In contrast, in 2021 the CFPB slowed down the pace of its public enforcement actions. Hearkening back to 2015, the CFPB was busy, bringing a total of 57 public enforcement actions.  That number declined for the next few years, with only 42 actions in 2016, 38 actions in 2017, and 11 actions in 2018, but experienced a slight uptick in 2019 (22 enforcement actions) and 2020 (48 enforcement actions).  In sharp contrast to the soft ebb and flow seen in the last few years, the number of CFPB public enforcement actions more than halved in 2021 to a mere 18 enforcement actions, the second lowest number in over half a decade.  However, this number may be set for an uptick in 2022 now that Rohit Chopra has been confirmed as CFPB Director and as financial privacy remains a federal priority.

Conclusion

2021 proved to be a year full of consequential developments to the financial privacy space.  Before the first half of 2021 was over, the Supreme Court had issued its monumental Ramirez decision.  That opinion will change the way that litigants, especially class action litigants, approach financial privacy cases involving statutory violations.  Courts, too, continue to grapple with the effects of Ramirez, with some federal courts, like the Eleventh Circuit, reevaluating pending cases, while other federal courts attempt to distinguish Ramirez or limit its application.
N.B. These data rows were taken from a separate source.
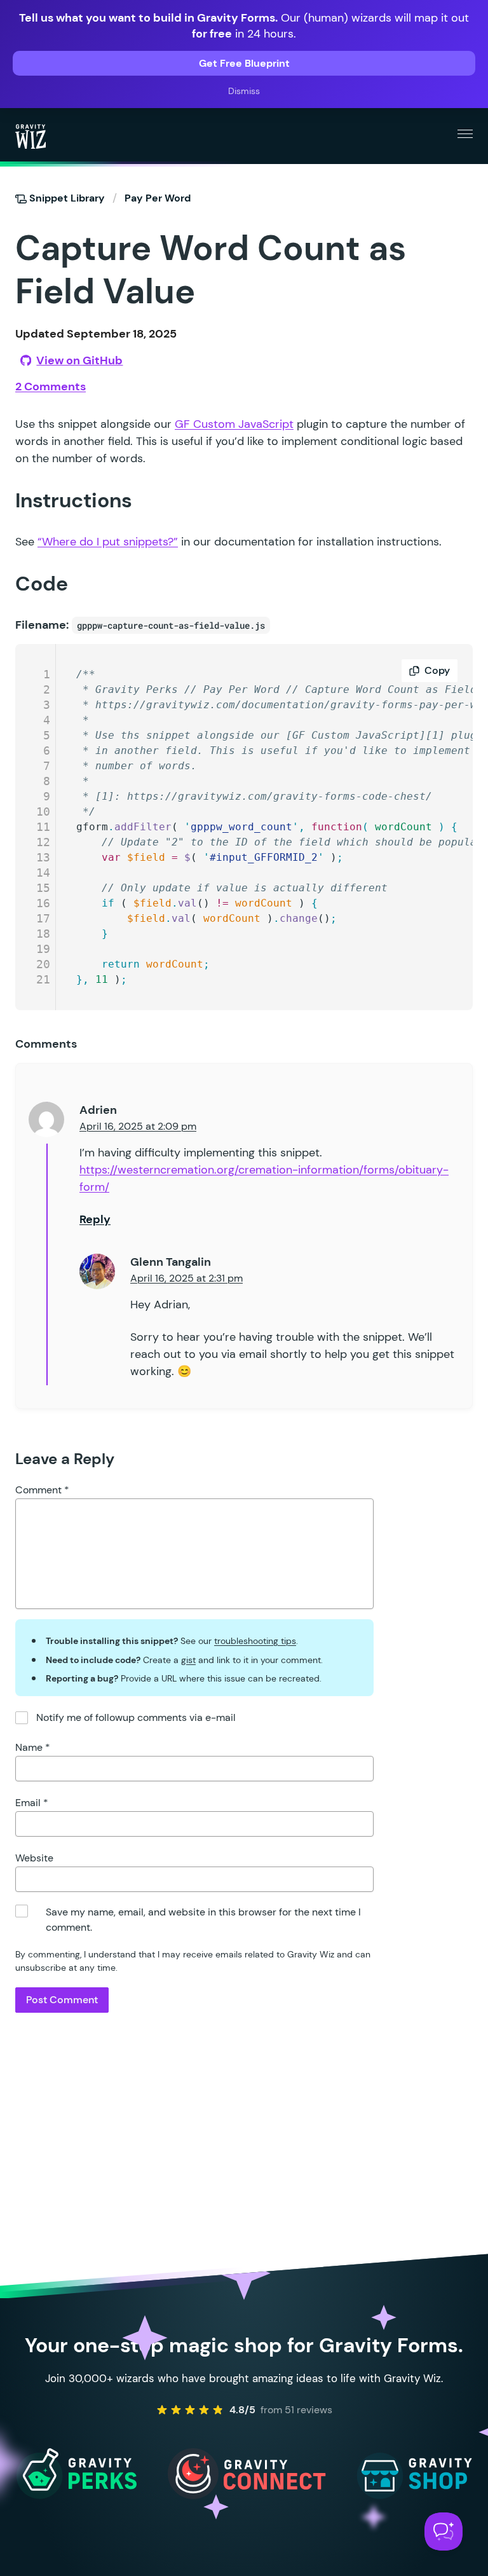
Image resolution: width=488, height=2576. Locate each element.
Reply (95, 1219)
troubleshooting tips (255, 1641)
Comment (42, 1490)
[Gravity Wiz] (30, 136)
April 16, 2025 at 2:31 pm (186, 1278)
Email (31, 1802)
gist (188, 1660)
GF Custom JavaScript (234, 424)
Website (34, 1858)
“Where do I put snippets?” (107, 541)
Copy (437, 670)
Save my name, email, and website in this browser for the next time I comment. (203, 1919)
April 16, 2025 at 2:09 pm (137, 1126)
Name (32, 1747)
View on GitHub (79, 360)
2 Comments (50, 386)
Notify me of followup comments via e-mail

Meanwhile, state courts brace for a potential wave of privacy cases in 2022.  The executive branch also demonstrated a keen interest in shaping privacy policy, as the Biden Administration promulgated several key executive orders, while agencies on the ground ramped up enforcement to address potential privacy violations.  While it is hard to know exactly what 2022 holds in store for privacy practitioners, companies, and litigations, the important shifts in privacy law and policy in 2021 are sure to shape the privacy landscape in 2022 and, likely, for years to come.  Not to worry, CPW will be there to keep you in the loop.